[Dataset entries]
________

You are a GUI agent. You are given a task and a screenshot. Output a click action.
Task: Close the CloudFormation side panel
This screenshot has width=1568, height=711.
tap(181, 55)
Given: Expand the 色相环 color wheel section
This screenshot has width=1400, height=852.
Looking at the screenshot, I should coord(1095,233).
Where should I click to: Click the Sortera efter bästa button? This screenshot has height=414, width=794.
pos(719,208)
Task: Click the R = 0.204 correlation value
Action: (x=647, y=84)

________

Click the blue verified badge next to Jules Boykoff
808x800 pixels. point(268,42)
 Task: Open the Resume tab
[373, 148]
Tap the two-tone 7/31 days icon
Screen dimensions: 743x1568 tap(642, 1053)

________

Problem description: Arrange the part of the material above that opens with the line containing "Given: Expand the 色相环 color wheel section" and closes with the line containing "Action: (x=647, y=84)" as a numbered list, leaving out any blank lines.

Solution for this task:
1. Given: Expand the 色相环 color wheel section
2. This screenshot has width=1400, height=852.
3. Looking at the screenshot, I should coord(1095,233).
4. Where should I click to: Click the Sortera efter bästa button? This screenshot has height=414, width=794.
5. pos(719,208)
6. Task: Click the R = 0.204 correlation value
7. Action: (x=647, y=84)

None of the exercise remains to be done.